Title: Re: Wife Noir
Post by: Telecaster on January 19, 2017, 04:50:53 pm
I just bemoaned the practice of photographers turning the world into a photo studio in another LuLa thread, so now allow me to contradict myself by really liking this.  :)  Voyeuristic without being voyeurism. Well judged.

-Dave-
Title: Re: Wife Noir
Post by: BobDavid on January 19, 2017, 05:31:47 pm
I just bemoaned the practice of photographers turning the world into a photo studio in another LuLa thread, so now allow me to contradict myself by really liking this.  :)  Voyeuristic without being voyeurism. Well judged.

-Dave-

I don't aim my camera at windows. That's way too creepy and crosses an ethical line. However, I had a blast doing this with my wife. I am thinking about setting the intervalometer on my camera to take pictures of me through my window. I'm sure my neighbors across the street will let me use their porch to set my camera up on a tripod. I want to try it with a long lens.
Title: Re: Wife Noir
Post by: Eric Myrvaagnes on January 19, 2017, 05:45:57 pm
Bob,

Your inventive and creative mind never ceases to amaze me.
I look forward to "Son of Rear Window."

-Eric
Title: Re: Wife Noir
Post by: RSL on January 19, 2017, 06:22:47 pm
I love it, Bob. Fine shooting. I'm glad you're not shooting through windows normally.

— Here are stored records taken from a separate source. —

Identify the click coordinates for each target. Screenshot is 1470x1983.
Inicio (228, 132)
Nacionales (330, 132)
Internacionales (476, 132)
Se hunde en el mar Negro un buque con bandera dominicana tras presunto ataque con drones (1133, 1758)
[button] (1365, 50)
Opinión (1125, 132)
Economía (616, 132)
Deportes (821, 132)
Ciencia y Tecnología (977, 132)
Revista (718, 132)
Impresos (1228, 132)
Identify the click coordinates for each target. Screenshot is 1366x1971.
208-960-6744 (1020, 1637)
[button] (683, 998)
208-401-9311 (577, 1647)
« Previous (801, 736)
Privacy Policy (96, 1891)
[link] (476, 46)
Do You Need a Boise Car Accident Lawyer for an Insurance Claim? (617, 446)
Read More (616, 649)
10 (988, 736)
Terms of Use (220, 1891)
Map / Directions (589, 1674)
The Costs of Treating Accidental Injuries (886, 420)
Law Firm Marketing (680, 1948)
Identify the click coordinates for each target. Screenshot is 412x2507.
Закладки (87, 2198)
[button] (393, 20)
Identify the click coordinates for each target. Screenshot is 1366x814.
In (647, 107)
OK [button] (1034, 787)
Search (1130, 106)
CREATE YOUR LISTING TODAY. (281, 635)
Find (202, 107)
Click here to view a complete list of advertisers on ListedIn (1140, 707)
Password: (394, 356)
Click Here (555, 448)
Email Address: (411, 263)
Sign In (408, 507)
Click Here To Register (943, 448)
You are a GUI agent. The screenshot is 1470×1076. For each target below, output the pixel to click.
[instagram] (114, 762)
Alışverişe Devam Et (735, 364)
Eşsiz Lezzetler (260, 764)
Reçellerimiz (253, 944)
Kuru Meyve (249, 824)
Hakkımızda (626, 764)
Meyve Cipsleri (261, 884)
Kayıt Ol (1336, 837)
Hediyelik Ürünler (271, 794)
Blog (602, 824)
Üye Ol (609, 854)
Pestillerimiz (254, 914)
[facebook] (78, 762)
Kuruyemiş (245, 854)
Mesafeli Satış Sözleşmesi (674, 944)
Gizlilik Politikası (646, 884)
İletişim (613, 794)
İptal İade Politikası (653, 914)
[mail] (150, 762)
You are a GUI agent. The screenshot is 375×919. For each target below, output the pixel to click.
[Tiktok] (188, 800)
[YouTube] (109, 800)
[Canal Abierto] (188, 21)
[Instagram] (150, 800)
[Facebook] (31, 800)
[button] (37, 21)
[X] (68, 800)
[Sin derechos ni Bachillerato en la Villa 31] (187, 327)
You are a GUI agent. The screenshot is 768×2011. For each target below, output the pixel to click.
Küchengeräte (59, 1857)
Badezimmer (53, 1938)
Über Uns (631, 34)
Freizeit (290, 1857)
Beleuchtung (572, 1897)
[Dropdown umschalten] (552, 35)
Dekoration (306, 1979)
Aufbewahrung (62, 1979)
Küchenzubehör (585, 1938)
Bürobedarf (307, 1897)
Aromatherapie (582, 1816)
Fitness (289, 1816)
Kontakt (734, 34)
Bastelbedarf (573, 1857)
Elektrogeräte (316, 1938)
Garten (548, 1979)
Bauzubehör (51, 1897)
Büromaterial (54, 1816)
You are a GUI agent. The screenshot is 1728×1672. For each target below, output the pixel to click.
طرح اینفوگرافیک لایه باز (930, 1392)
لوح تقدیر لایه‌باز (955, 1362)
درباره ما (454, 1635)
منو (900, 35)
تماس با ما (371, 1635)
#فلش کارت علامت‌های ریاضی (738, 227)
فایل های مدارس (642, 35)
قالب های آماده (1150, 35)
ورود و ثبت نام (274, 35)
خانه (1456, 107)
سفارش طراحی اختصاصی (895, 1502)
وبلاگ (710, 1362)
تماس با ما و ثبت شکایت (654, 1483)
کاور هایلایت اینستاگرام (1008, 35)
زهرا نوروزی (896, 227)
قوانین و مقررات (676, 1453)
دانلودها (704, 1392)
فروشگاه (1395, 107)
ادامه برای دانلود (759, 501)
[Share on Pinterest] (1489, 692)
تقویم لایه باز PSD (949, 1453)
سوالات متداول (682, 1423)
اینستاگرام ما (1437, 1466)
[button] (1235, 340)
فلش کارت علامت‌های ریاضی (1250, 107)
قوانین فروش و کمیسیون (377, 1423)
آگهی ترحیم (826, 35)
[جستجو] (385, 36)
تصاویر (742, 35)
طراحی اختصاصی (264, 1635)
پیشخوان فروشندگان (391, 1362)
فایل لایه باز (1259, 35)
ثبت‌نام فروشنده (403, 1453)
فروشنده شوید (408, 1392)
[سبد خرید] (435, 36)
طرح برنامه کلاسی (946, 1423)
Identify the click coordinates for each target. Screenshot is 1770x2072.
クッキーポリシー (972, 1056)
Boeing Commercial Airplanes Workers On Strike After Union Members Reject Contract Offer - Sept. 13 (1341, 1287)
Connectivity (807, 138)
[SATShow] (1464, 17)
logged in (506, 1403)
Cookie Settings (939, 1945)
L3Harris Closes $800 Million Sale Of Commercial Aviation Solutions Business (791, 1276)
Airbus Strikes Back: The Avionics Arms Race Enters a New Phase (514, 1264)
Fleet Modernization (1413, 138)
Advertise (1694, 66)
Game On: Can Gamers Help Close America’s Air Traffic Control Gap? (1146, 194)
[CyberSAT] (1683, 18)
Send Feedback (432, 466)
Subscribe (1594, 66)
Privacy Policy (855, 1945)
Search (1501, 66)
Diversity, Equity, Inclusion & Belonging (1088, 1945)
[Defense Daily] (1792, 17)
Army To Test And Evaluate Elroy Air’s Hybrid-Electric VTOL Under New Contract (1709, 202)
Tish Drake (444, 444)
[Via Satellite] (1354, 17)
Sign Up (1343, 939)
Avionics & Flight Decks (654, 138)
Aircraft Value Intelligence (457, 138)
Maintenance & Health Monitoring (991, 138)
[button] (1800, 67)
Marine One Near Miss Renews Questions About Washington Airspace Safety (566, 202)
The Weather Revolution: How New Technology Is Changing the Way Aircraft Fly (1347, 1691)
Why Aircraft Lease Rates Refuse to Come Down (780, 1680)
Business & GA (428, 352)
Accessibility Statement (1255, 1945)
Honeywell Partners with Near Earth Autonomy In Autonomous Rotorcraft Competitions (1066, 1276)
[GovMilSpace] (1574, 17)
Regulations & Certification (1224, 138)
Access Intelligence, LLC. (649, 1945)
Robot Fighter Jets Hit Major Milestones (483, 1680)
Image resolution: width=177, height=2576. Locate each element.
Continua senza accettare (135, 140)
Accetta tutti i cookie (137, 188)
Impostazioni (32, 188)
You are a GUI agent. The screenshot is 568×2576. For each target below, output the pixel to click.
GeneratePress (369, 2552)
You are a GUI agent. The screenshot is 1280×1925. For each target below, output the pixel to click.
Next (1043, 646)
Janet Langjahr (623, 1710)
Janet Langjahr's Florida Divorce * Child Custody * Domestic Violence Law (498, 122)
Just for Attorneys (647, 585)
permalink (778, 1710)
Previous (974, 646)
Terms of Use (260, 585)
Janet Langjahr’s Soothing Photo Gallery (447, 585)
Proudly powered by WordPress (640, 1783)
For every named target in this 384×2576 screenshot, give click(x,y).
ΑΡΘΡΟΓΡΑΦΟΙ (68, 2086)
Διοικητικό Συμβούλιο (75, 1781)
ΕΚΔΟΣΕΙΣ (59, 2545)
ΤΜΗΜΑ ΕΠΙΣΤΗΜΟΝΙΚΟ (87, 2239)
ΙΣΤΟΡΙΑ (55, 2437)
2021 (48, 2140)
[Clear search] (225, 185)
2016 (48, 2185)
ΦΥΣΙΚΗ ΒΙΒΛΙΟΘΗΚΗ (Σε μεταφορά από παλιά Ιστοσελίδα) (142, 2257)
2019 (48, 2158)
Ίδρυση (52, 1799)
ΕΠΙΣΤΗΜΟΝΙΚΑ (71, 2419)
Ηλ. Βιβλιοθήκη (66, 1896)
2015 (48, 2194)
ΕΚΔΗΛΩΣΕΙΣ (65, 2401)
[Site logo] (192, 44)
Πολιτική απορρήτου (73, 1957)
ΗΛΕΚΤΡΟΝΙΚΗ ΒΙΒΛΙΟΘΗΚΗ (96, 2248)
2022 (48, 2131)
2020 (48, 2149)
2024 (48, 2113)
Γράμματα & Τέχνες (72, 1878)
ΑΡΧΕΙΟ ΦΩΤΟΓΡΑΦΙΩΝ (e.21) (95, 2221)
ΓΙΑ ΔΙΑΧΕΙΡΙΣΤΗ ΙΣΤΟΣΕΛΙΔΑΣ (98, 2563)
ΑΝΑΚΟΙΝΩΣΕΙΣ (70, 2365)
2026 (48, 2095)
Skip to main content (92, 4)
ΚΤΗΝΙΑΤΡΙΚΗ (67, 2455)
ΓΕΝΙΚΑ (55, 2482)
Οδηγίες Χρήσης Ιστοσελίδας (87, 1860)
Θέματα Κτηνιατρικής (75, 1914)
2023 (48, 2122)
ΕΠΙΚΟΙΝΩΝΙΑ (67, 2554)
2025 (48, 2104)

It not only crosses an ethical line; it crosses a legal line, as a photographer in New York discovered to his dismay a couple years ago.
Title: Re: Wife Noir
Post by: francois on January 20, 2017, 03:31:16 am
I love the shots and the title…
Congrats for imagination.
Title: Re: Wife Noir
Post by: TomFrerichs on January 20, 2017, 04:18:37 pm
I love it, Bob. Fine shooting. I'm glad you're not shooting through windows normally. It not only crosses an ethical line; it crosses a legal line, as a photographer in New York discovered to his dismay a couple years ago.
If you're referring to the Arne Svenson photographs (The Neighbors), while disturbing, the victims...and I'll use that word...lost their case. The photographs were not a violation of the NY privacy law, and that ruling was upheld on appeal (Foster, el al v. Svenson 2015 NY Slip Op 03068 [128 AD3d 150]) I haven't found that the case was further appealed.